Angolo di campo: 34 - 12°

Schema ottico - luminosità: 12 lenti in 9 gruppi - f4

Diaframma a 9 lamelle

Diametro filtri: 55 mm

Minima distanza di messa a fuoco: 1mt mt (rapporto MACRO 1:4 a 210mm)

Anno di presentazione: 1984

Obiettivo prodotto da Minolta agli inizi degli anni '80 e costruito per Leica negli anni successivi come Leitz Vario Elmar R 70-210 4 (è il successore del MD Rokkor 75-200mm f4.5, anch'esso costruito per Leica come Vario Elmar R 75-200 4.5). Il rendimento ottico è ottimo (come del resto anche anche per la precedente versione) e la costruzione meccanica è tale da renderlo di fatto "perfetto". Indubbiamente si tratta di uno dei migliori tele zoom costruiti da Minolta per qualità ottica e sopratutto meccanica. Raggiunge la posizione Macro 1:3.9 a 210mm con distanza minima di fuoco di 1.1m.
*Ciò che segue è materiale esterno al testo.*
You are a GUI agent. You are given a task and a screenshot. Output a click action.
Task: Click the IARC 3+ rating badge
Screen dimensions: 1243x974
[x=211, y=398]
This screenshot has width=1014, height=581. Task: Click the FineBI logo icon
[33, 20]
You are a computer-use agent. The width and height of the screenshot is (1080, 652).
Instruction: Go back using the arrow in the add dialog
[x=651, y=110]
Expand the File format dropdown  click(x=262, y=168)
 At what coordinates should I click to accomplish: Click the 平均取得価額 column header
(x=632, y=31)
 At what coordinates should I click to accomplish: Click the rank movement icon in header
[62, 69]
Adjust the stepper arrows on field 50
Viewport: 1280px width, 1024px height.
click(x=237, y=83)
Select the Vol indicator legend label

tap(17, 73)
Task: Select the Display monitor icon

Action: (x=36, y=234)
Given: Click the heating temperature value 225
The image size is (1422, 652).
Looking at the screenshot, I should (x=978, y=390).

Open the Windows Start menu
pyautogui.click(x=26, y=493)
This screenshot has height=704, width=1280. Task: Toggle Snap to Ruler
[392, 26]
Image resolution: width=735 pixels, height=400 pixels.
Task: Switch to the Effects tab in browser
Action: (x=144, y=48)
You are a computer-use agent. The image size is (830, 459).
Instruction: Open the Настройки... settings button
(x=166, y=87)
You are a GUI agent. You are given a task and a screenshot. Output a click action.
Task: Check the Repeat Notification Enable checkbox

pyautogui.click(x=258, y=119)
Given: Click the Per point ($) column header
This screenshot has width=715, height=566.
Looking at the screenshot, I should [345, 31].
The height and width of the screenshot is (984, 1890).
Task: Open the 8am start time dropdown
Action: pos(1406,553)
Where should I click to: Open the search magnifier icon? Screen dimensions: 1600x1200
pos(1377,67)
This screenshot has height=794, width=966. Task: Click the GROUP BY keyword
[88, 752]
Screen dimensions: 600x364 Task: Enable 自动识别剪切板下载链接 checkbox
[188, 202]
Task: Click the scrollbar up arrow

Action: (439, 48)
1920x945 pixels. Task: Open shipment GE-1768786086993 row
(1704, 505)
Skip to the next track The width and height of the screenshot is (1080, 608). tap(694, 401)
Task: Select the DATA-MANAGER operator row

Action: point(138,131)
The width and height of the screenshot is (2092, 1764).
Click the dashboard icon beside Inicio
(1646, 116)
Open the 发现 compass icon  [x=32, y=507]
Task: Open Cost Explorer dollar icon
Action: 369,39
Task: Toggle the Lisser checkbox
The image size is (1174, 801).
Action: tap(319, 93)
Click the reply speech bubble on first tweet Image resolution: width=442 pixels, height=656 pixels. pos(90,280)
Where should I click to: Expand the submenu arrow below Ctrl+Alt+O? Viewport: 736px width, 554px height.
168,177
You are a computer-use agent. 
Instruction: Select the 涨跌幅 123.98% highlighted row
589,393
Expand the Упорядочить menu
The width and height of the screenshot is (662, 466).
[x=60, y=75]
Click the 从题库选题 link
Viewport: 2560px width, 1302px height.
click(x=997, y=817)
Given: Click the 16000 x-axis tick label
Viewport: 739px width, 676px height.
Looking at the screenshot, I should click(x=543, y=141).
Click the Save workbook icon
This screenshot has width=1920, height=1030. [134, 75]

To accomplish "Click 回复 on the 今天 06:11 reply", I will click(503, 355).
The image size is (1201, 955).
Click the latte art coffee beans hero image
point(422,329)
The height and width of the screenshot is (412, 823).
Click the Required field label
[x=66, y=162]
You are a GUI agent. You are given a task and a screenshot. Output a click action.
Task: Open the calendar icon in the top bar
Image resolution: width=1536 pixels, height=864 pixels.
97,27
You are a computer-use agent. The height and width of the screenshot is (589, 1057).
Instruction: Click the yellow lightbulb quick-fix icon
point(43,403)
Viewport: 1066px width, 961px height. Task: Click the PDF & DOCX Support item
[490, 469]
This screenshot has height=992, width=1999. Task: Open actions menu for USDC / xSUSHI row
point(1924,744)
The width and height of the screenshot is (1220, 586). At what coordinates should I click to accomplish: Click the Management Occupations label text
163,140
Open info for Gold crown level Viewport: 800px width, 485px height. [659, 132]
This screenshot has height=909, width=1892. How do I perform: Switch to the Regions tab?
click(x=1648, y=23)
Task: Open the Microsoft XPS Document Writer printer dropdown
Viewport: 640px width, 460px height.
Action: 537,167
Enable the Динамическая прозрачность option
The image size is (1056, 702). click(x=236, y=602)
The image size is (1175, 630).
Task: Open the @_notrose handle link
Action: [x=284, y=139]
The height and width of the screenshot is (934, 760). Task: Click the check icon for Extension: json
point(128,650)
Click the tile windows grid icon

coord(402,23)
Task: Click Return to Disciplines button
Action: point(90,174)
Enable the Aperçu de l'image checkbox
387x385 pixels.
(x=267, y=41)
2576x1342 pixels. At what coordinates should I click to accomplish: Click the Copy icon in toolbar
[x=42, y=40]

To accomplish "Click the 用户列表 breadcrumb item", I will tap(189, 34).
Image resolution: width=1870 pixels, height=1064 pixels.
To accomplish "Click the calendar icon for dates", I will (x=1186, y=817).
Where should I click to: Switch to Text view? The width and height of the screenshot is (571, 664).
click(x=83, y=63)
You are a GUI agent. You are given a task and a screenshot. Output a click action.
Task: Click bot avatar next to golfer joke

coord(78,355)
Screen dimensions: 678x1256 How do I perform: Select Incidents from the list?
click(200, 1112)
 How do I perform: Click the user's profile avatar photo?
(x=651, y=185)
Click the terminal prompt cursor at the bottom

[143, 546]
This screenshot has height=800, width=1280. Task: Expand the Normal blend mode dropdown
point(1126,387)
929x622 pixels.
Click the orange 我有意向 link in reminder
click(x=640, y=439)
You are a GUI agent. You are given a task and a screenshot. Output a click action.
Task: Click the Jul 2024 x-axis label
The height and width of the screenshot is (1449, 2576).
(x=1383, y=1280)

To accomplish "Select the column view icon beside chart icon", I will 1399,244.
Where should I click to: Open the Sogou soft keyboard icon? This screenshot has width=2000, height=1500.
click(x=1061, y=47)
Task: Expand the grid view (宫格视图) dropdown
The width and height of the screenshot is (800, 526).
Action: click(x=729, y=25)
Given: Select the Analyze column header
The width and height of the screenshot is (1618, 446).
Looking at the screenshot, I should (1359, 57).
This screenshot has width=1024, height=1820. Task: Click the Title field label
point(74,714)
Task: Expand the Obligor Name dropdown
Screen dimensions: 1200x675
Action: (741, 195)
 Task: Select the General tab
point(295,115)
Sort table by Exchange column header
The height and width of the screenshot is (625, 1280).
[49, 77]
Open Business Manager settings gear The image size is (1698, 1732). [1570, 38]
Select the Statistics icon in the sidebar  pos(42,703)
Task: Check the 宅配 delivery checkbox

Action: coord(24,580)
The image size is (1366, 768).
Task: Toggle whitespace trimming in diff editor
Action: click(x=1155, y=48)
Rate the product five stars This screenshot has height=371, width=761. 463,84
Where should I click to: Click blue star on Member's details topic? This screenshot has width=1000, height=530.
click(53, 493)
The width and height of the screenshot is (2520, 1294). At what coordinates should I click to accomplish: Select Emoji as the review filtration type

Il diaframma a 9 lamelle gli conferisce un buon rendimento del bokeh.

Le prestazioni sono molto simili a quelle di un'ottica fissa con ottima resa cromatica, piacevole sfuocato, buon contrasto e nitidezza ( specie alle medie e brevi distanze). Sono state, invece, rilevate alcune aberrazioni cromatiche, specie alle maggiori aperture di diaframma. Altri difetti di questo obiettivo sono il peso e l'eccessivo ingombro.

E' stato riproposto nel sistema AF di Minolta (conosciuto anche sotto il nome "beercan"), nel 1985 circa, con identico schema ottico dell'MD.

The Minolta MD Zoom 70-210mm @ f11

(EOS 300D, 1/200sec, 100iso, UV filter).

The Minolta MD Zoom 70-210mm @ f5.6

(EOS 20D, 1/200sec, 100iso, UV filter).